珠珠怔了下,她胡亂用手去摸:“可能是掉哪了,我都不知道。”

陳仰不易察覺的瞟了瞟,那夾過耳夾的地方有一條刮痕,像是耳夾被使勁拽下來導致的,他指指床上的屍體說:“她過會就消失了,你是繼續住這裡,還是?”

“我有點怕。”珠珠咬唇,“我想去香小姐那。”

陳仰收回餘光:“行。”

“陳先生,你跟我一起去吧,你幫我跟香小姐說說。”珠珠懇求的說。

陳仰對她的要求感到錯愕:“我說?”

珠珠離開門口,腳步挪到牆邊,藍色短發不時被風撥到她沒有血色的臉上:“陳先生你說,香小姐肯定同意。”

陳仰:?

珠珠語出驚人:“陳先生你沒有發現嗎?香小姐對你,跟對其他人不一樣。”

接著又來了一句更驚人的話:“還有你弟弟,她似乎認識他,也很怕的樣子。”

陳仰的心裡一震,他的臉上擺出狐疑的表情:“是嗎?”

珠珠垂著頭往前走:“我也沒有證據,我隨便說的,就是我的直覺。”

背後響起陳仰的聲音:“我弟弟沒見過她。”

珠珠停下來,反應遲鈍的“啊”了聲:“那是我弄錯了……”

陳仰把手機遞過去。

珠珠不但不接,手還往背後縮,她用帶著哭腔的聲音說:“陳先生,手機放在你那吧,我不敢拿了。”

“好吧。”

.

陳仰敲門進香子慕的房間,他先是提了大眼妹的事,之後才表露珠珠的請求。

香子慕沒說什麼就同意了。

陳仰的腦海深處自動循環珠珠的那番話,微妙的眼神落在香子慕身上,他的喉結上下一滑:“香……”

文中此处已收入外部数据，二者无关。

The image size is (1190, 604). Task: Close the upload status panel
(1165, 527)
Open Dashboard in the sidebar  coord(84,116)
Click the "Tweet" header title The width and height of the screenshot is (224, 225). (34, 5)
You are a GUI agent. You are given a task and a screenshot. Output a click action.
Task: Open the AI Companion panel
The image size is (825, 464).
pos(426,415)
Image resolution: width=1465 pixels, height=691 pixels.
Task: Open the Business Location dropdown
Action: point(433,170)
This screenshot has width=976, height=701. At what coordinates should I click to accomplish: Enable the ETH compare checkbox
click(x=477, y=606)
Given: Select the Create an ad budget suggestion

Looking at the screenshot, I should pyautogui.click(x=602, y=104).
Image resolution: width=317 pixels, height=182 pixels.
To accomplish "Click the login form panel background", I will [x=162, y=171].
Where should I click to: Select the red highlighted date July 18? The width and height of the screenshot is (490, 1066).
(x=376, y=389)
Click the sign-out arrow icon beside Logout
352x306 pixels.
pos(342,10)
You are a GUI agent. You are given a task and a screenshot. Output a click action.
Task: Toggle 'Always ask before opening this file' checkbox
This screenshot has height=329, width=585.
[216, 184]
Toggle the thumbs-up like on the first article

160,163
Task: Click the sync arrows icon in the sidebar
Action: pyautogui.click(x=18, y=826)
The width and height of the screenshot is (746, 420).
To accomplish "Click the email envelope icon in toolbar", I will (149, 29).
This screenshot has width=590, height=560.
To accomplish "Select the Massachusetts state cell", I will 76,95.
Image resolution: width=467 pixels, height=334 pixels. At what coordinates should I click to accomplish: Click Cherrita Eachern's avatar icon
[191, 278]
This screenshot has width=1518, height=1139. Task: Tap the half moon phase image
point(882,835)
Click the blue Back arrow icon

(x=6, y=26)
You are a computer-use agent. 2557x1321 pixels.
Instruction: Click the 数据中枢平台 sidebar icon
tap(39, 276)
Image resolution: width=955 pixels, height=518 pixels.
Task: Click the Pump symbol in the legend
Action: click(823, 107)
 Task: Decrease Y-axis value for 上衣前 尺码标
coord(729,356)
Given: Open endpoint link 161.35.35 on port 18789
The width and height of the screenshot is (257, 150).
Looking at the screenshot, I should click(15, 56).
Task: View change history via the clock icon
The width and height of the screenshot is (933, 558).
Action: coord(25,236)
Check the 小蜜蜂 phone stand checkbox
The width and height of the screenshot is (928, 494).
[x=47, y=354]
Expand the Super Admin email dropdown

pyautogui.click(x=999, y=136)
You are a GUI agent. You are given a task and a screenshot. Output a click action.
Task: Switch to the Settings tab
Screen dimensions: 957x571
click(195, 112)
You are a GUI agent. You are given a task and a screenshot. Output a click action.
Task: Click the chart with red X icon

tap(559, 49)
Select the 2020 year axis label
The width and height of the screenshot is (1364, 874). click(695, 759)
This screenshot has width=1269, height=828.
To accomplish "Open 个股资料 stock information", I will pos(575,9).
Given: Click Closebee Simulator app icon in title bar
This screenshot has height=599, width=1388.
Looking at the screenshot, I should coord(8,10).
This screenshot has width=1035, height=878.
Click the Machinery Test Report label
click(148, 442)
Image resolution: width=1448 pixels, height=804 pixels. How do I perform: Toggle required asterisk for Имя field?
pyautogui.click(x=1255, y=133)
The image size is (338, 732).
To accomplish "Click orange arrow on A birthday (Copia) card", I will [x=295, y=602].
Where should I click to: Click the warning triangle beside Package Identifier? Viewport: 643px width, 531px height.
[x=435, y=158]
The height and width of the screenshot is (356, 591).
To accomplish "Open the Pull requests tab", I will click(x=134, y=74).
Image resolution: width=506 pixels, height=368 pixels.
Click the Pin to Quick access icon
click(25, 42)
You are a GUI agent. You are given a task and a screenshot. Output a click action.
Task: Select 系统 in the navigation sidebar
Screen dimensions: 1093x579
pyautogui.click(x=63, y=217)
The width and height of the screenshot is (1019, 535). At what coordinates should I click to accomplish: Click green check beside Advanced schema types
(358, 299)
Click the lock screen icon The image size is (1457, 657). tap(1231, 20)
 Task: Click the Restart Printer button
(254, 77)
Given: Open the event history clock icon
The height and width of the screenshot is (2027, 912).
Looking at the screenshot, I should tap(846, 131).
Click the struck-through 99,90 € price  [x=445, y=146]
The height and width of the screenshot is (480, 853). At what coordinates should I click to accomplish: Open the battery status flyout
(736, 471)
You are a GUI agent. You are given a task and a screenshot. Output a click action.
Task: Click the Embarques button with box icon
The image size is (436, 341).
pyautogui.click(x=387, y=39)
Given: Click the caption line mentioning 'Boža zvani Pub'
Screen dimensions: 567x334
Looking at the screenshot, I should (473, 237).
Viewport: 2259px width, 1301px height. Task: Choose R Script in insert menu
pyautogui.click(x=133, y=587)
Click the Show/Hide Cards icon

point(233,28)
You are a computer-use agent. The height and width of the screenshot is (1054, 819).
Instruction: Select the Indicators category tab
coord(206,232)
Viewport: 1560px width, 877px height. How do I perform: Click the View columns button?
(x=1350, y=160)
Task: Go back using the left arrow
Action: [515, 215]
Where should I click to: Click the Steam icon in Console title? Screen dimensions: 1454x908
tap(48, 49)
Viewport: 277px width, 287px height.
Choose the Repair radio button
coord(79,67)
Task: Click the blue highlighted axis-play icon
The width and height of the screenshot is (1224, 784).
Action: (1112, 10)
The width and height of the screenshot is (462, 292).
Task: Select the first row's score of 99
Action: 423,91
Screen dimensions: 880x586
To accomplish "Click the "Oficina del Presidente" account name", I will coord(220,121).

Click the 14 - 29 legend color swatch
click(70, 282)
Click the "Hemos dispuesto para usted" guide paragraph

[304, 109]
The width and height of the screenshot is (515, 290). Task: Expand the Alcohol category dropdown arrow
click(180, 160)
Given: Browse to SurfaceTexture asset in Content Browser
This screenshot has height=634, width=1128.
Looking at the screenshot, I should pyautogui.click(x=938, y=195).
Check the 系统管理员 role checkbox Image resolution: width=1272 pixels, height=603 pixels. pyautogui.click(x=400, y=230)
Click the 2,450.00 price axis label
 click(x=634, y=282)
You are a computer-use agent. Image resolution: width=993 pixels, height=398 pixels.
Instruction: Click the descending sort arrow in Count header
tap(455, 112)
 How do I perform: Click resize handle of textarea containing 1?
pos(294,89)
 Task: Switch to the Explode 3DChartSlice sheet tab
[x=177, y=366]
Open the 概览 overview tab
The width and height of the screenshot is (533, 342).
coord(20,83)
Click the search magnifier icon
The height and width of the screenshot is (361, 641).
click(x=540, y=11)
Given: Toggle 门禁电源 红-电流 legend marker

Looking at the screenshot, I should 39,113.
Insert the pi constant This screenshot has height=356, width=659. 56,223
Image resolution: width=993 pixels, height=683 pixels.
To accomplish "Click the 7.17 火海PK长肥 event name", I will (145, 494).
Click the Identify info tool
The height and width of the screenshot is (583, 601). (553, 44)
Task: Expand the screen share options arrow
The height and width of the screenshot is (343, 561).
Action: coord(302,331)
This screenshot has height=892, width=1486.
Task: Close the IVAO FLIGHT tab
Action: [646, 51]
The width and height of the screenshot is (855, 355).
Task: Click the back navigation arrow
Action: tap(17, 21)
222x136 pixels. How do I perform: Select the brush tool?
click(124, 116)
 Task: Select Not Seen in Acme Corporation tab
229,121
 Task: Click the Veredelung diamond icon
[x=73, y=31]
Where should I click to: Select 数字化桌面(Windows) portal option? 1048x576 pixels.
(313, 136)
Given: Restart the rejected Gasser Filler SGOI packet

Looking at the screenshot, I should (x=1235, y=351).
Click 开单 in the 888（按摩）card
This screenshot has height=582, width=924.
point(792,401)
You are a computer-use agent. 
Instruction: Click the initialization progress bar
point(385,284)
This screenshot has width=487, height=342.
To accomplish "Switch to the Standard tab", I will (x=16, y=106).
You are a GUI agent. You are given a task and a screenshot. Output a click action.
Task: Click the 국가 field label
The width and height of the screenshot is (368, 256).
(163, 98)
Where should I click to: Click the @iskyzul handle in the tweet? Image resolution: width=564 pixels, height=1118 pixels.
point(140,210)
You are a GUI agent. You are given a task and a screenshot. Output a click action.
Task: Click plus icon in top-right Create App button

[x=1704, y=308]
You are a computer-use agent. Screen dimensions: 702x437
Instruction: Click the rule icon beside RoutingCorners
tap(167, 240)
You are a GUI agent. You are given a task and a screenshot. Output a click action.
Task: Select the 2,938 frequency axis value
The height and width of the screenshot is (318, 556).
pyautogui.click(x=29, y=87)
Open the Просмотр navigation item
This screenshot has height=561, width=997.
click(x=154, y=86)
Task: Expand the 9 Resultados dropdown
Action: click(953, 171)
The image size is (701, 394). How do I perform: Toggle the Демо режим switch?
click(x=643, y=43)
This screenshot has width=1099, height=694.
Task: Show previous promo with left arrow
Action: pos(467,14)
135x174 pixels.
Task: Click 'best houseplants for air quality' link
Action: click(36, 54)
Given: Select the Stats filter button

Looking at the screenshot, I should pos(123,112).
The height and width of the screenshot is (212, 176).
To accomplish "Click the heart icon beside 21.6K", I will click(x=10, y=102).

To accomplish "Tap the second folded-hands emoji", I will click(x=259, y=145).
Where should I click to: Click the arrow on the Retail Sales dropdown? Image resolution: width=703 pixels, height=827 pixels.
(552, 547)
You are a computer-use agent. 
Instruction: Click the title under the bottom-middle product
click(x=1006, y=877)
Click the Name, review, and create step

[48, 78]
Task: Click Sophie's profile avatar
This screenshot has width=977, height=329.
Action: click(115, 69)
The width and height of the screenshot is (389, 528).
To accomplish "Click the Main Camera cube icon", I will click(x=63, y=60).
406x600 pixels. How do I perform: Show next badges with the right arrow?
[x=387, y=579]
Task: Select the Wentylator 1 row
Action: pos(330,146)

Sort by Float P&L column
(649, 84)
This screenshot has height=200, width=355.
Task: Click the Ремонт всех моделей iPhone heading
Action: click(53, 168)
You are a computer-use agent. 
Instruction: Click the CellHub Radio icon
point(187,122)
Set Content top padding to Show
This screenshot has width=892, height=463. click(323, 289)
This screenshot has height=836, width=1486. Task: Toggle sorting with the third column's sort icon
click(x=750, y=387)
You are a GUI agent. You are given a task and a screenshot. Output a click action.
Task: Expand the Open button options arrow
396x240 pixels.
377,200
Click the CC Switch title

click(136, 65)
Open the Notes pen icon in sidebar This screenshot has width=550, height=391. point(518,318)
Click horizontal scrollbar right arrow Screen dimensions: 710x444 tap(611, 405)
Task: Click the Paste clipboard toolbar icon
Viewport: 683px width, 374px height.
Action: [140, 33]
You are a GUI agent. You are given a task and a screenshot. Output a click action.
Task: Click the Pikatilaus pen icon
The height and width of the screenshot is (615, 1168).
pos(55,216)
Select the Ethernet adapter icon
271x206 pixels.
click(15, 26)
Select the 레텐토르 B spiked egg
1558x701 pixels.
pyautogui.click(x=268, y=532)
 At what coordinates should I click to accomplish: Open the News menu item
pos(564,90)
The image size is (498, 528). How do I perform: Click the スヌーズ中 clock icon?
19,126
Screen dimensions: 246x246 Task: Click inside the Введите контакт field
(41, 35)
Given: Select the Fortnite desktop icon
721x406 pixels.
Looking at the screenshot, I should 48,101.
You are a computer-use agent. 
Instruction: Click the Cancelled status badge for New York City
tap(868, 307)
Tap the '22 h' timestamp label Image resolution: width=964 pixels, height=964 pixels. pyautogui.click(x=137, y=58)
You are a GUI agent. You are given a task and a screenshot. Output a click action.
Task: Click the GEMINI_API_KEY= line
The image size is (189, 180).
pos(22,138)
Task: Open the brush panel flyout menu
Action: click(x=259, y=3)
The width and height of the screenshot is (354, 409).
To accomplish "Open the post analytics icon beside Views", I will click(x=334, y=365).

“還有事?”女人的聲線像秋日的河水,有股蕭瑟寡涼的味道。

陳仰噎了一秒,無意間瞥

到桌上的日記本跟鉛筆,他想到喬小姐透露的樂譜一事,就準備以此為借口聊一聊。

“聽說你在寫樂譜。”陳仰語氣隨意的問道。

香子慕沒點頭,也沒搖頭。

陳仰在冷場的氛圍裡掙紮:“日記本的封皮挺好看。”

這回香子慕出乎意料的給了反應,薄薄的嘴唇甚至勾勒出了一個溫暖的弧度:“故人送的。”

話音落下,唇邊的弧度就消失無影。

然後就沒話了。

陳仰在心裡歎口氣,珠珠說香子慕對他,跟對彆人不一樣。

分明就是一模一樣。

香子慕對其他人淡漠疏離,對他也是,他們聊不來。

陳仰回到自己房間,坐在椅子上扣奶片吃,他剛放進把奶片放進嘴裡,就發覺一道目光從床上投來。

“把你吵醒了。”陳仰停下把玩包裝袋的動作。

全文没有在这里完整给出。